Flexiblity: Use of HBCD alternatives
EPS foam, unless formulated with flame retardants, does not fulfil common building codes with respect to flame spread and smoke development. Therefore an additional flame barrier must be employed in the construction of the foam, otherwise the foam must be impregnated with a suitable flame retardant.
The most commonly used flame retardant for EPS is hexabromocyclododecane (HBCD), a highly-brominated flame retardant. HBCD has been the flame retardant of choice in EPS for several decades due to its high efficiency. Recently, however, the toxicity and the environmental impact of HBCD has become a concern. It has been shown that HBCD bioaccumulates and biomagnifies and several environmental protection agencies have now put the chemical on their lists of concerns. This development has prompted the EPS industry to start the search for a substitute for HBCD. Due to the efficient temperature and shear control, the Sulzer EPS production process is so flexible as to allow the use of any new flame retardant currently in development.
Simplified Sulzer EPS process
Using the in-depth process expertise from more than a decade of EPS process development, Sulzer Chemtech has developed a second-generation EPS process suited to small scale production (See Figure 4). Using the combination of a twin-screw extruder, in which PS, the blowing agent and all of the required additives are compounded, as well as Sulzer's proprietary melt coolers, Sulzer has designed a simplified manufacturing unit that is attractive for smaller capacities of about 500–3000kg/hr. This extruder process, the result of a joint development with the German extruder manufacturer Coperion, allows for the economic production of EPS specialities, even on scales adapted to the requirements of larger converters.

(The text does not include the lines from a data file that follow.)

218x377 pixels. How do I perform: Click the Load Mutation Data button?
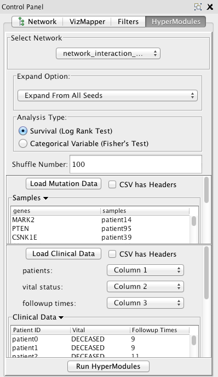(x=64, y=184)
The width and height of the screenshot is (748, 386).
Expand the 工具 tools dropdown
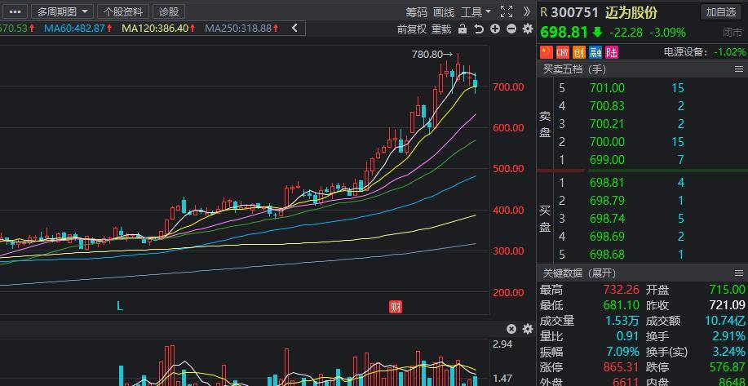click(476, 11)
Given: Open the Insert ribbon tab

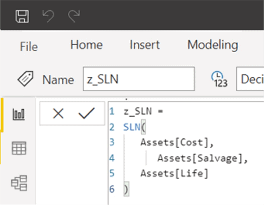Looking at the screenshot, I should tap(145, 45).
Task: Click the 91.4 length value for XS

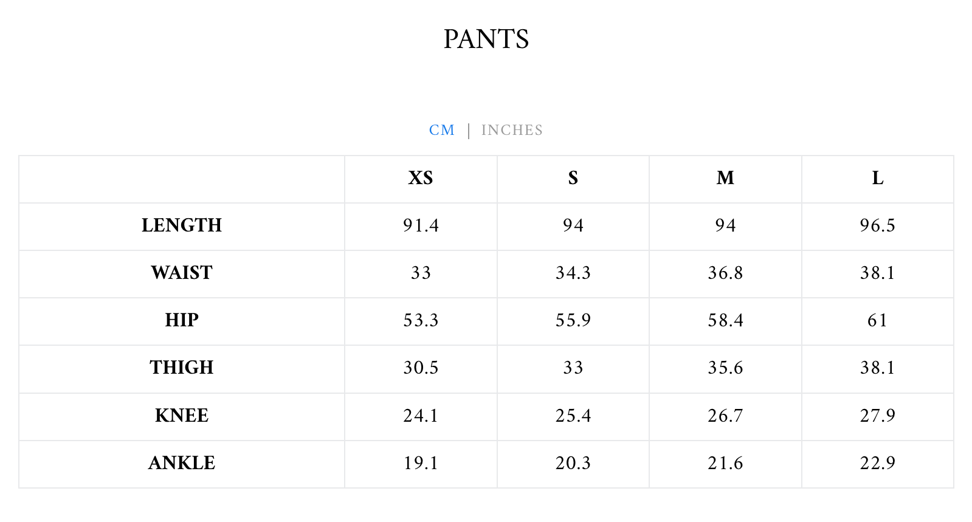Action: click(x=421, y=225)
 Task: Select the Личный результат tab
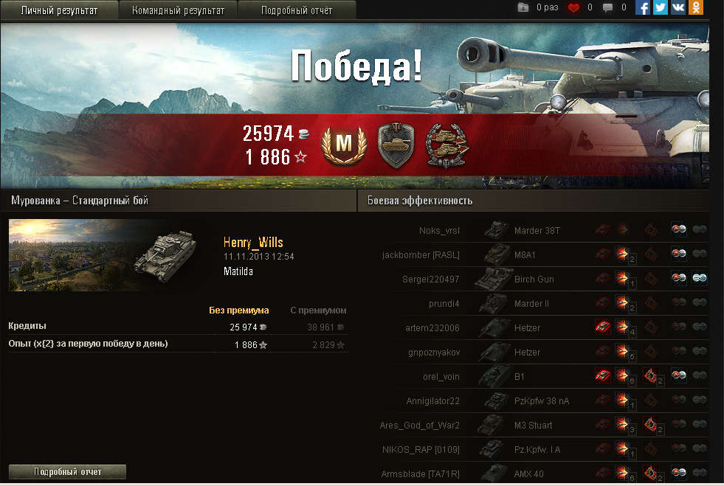click(x=59, y=10)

Sulzer EPS Process development: 100% recycled EPS
Sulzer Chemtech is continuously working to meet anticipated market demand and is presently developing a simplified one-step, direct, recycle process for post-commercial and post-consumer waste EPS. The basic concept includes the compacting of post-commercial and post-consumer PS foam with a blend of nucleating agents and other additives.
The resin melt is impregnated with a physical blowing agent, in this case a mixture of n- and iso-pentane, the additives and blowing agent are dispersed using static mixer(s). The melt is cooled with a mixer/cooler and the mixture is subsequently pelletised using an underwater pelletiser (See Figure 5). Additionally, a second feed stream can be included into the design to allow for the addition of temperature-sensitive additives, such as flame retardants.
In a feasibility study, EPS is produced from 100% recycled post-commercial and post-consumer PS foam containing flame retardant; the material is compacted into PS, nucleating agents are admixed and the melt is impregnated with a physical blowing agent. Static mixers are used to evenly disperse both the nucleating material and the blowing agent throughout the resin system. Subsequently EPS granulate is produced. The structural and mechanical properties of the resultant foam are found to be equivalent to those produced from virgin general purpose polystyrene (GPPS) using the Sulzer EPS process.
1. EP0668139, "Process for preparing expandable plastic granules," Sulzer Chemtech Ltd.
2. EP1925418, "Method and device for manufacturing polymer particles," Sulzer Chemtech Ltd.